This opening sentence of the novel establishes a prevailing conflict between passions, which are self-interested, and qualities like generosity and attentiveness to others, which are considered higher virtues. The consequences of acting on baser passions rather than nobler sentiments are the book’s chief subject, theme, and moral argument. Radcliffe employs metaphor to liken sordid interests to “an enemy” capable of freezing “every warm and liberal feeling” the heart contains. Further, she uses personification, attributing human-like qualities of perverting and annihilating to abstract concepts like virtue and interest. This quote develops the theme of Self-Interest, Self-Preservation, and the Insistence on Virtue.

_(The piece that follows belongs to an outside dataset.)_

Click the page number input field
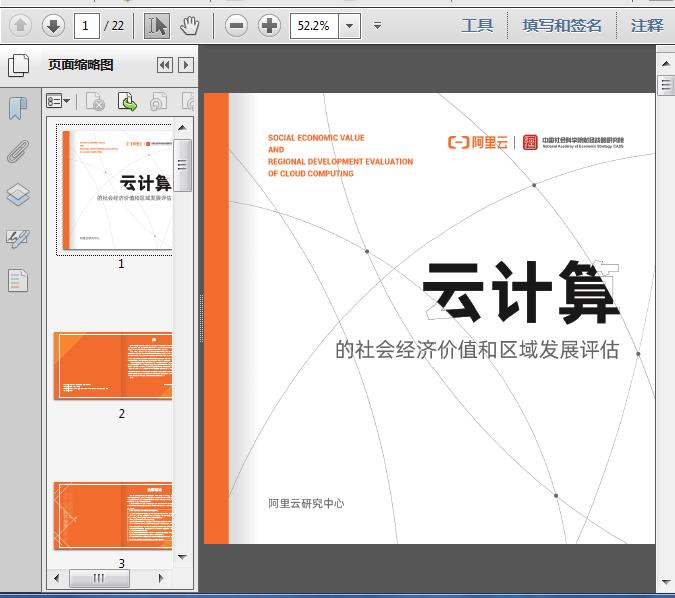The image size is (675, 598). 88,26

“La Motte paused a moment, for he felt a sensation of sublimity rising into terror—a suspension of mingled astonishment and awe! He surveyed the vastness of the place, and as he contemplated its ruins, fancy bore him back to past ages.”
La Motte’s first sight of the ruined abbey stirs in him the emotions embraced and celebrated by Romanticism, demonstrating The Effect of Landscape on Emotion. His ability to feel his imagination stirred by the sight of this grand ruin is evidence of his sensibility, a virtue to many 18th-century thinkers. Radcliffe frequently introduces sublime landscapes, using the term as defined by Burke and demonstrating how these emotions can provide grounds for philosophical contemplation or aesthetic debate.
“Adeline’s mind had the happy art, or, perhaps, it were more just to say, the happy nature, of accommodating itself to her situation.”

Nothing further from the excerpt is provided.